▸ **Pixel coordinate grounding data**
● ● ● ● ● ● ●

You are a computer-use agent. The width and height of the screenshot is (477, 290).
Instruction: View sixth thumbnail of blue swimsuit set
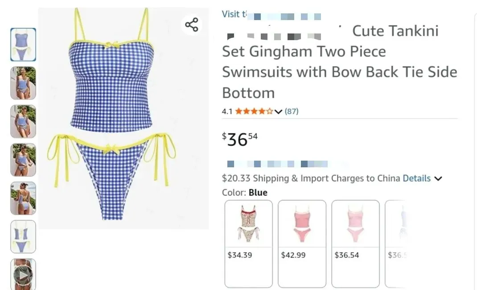point(23,236)
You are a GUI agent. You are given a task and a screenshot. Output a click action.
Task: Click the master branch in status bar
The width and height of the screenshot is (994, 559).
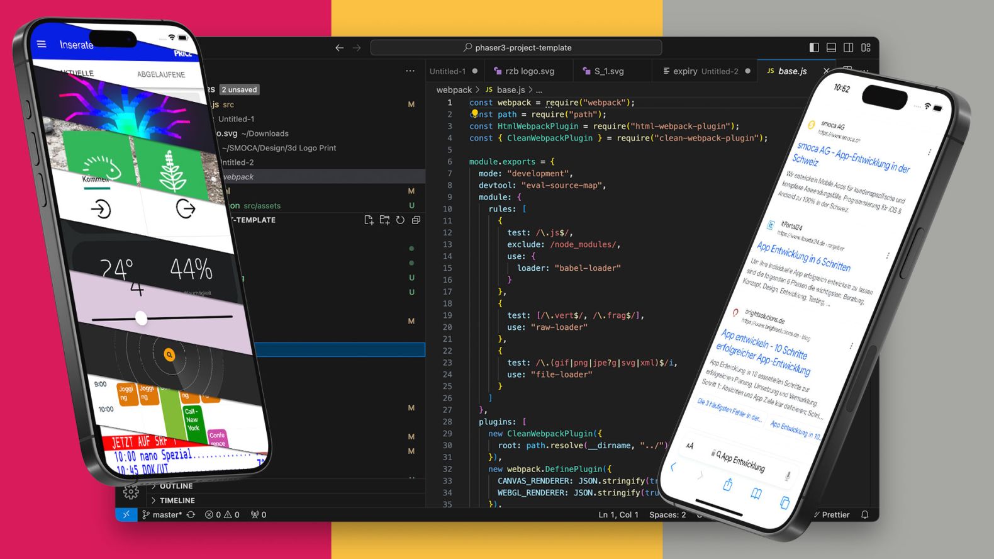click(x=162, y=514)
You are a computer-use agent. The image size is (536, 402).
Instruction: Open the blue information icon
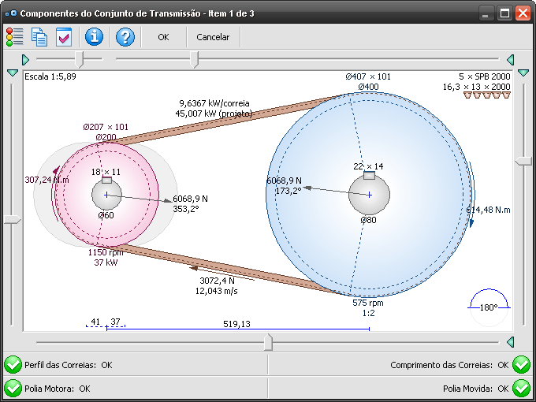tap(94, 37)
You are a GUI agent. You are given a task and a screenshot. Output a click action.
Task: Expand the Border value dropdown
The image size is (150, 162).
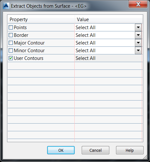tap(138, 35)
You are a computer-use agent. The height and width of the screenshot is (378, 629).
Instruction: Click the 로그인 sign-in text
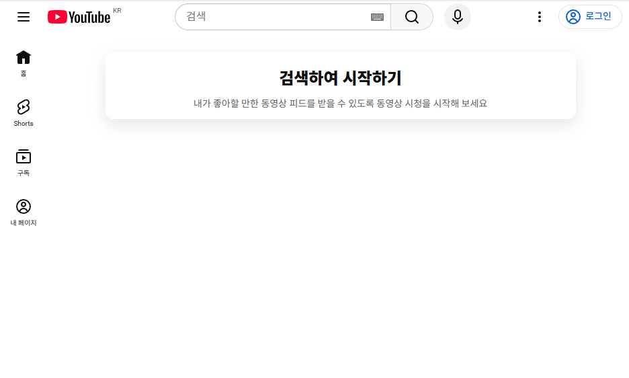[x=598, y=17]
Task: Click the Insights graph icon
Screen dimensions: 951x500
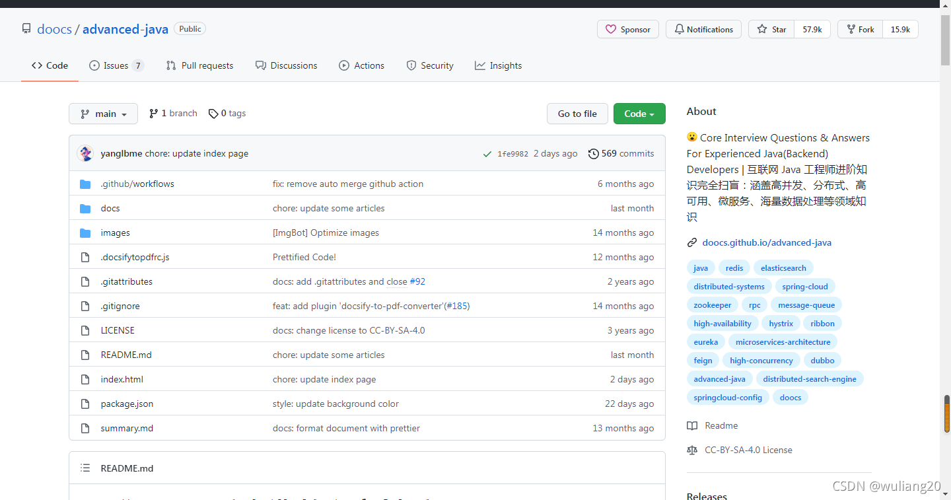Action: [x=477, y=65]
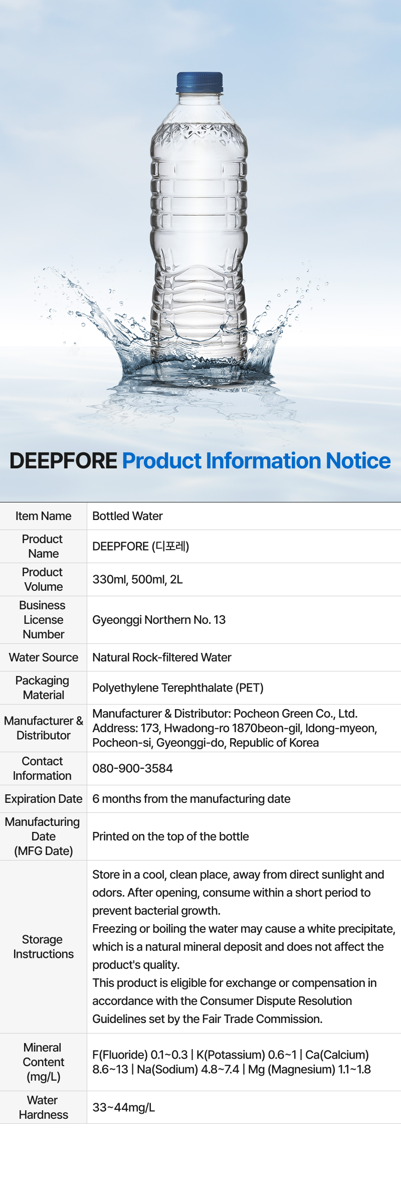Click the '33~44mg/L' water hardness value
The image size is (401, 1199).
123,1107
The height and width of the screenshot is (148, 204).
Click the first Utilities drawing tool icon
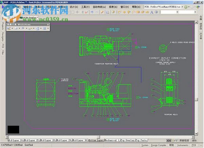tap(9, 29)
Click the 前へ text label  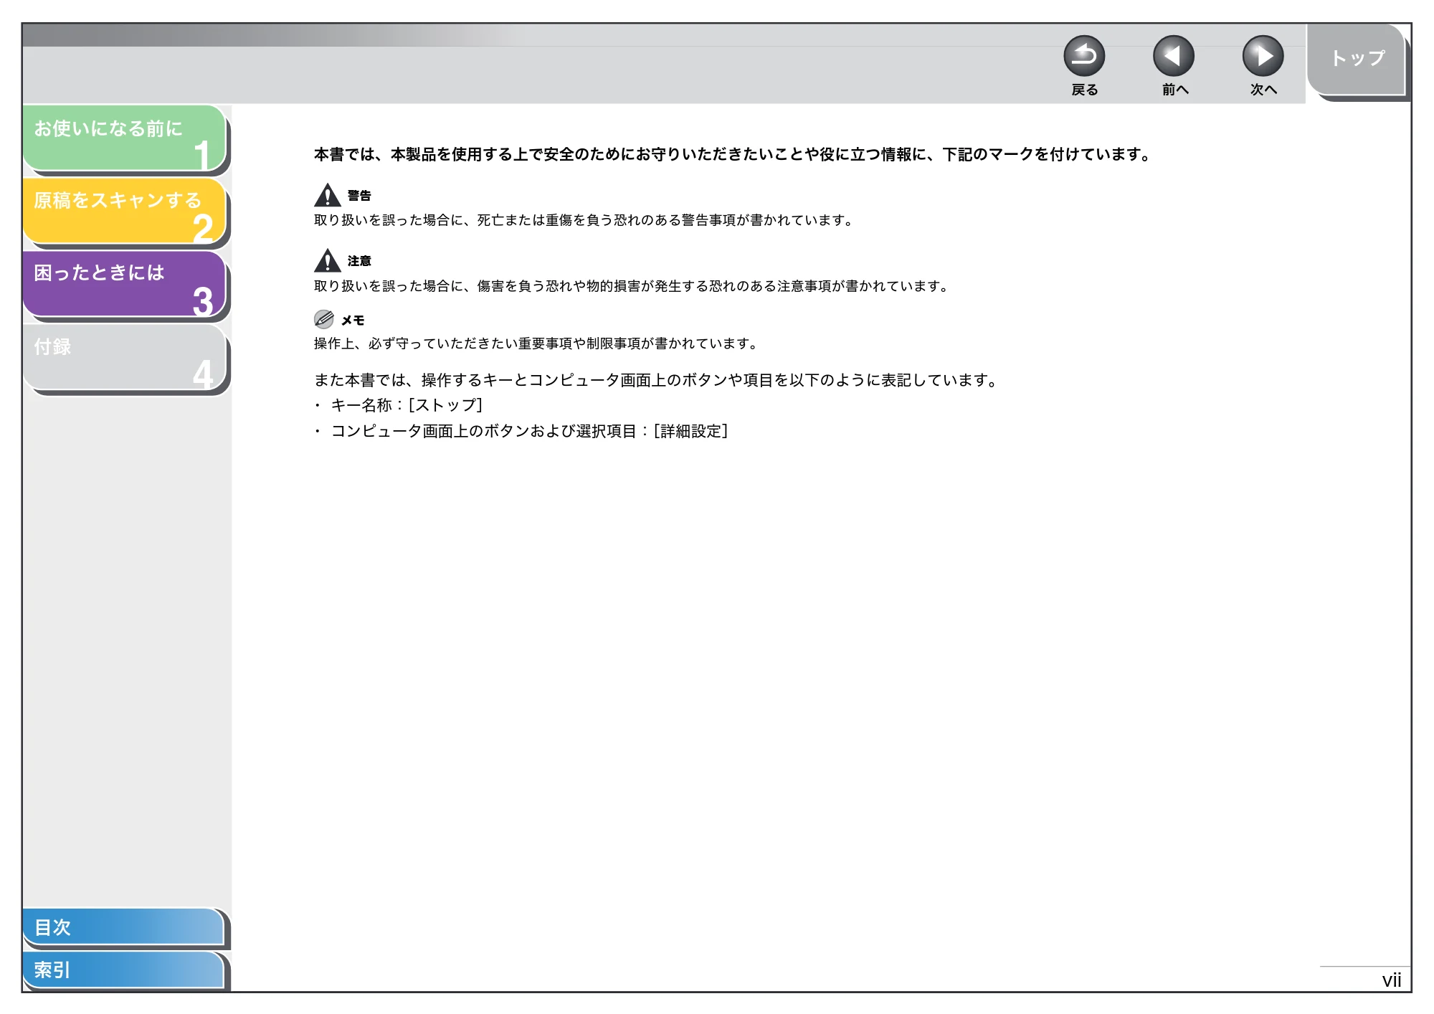[1175, 90]
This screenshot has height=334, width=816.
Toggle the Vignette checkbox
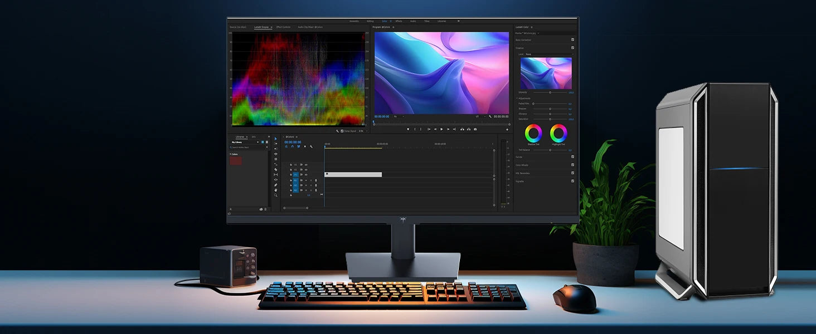572,181
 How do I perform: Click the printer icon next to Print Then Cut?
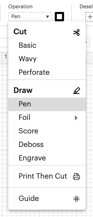coord(76,177)
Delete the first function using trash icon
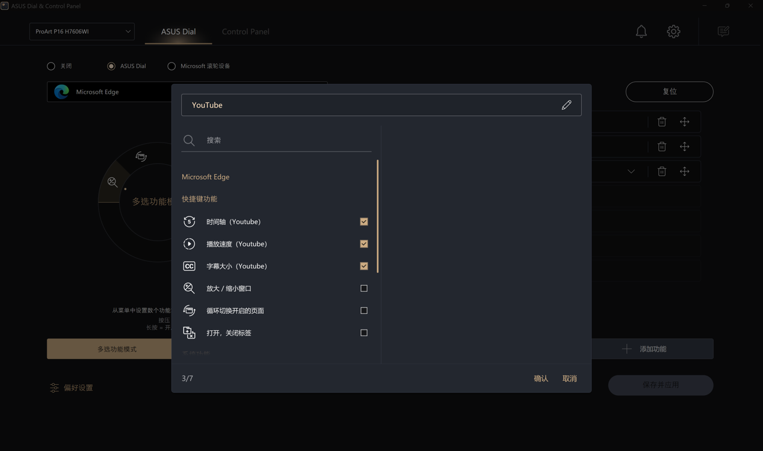This screenshot has width=763, height=451. (x=662, y=122)
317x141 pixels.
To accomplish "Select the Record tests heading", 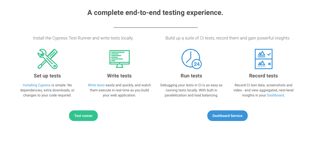I will point(263,76).
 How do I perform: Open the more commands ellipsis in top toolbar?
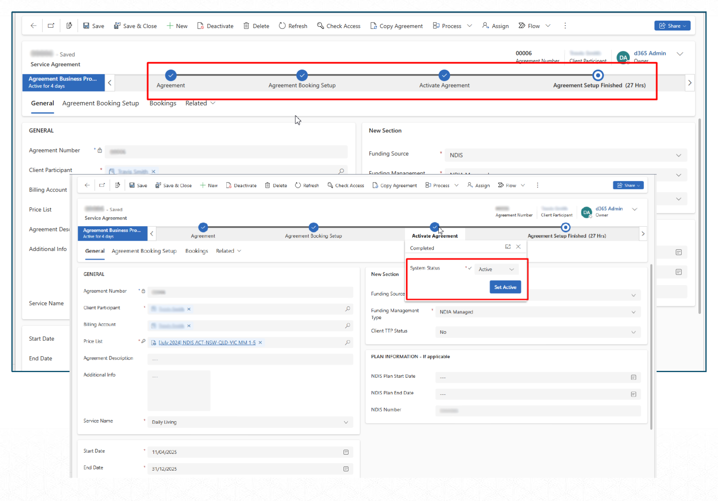click(x=565, y=26)
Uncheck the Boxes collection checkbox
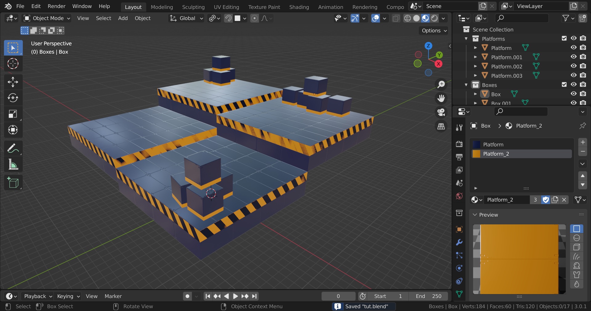591x311 pixels. tap(564, 84)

● ● ● ● ● ● ●

For each line of the entries that contains the word "computer", make a copy.

▸ **Task solution**
You are a computer-use agent. The width and height of the screenshot is (477, 290).
You are a computer-use agent. The image size is (536, 402).
You are a computer-use agent. The height and width of the screenshot is (378, 629).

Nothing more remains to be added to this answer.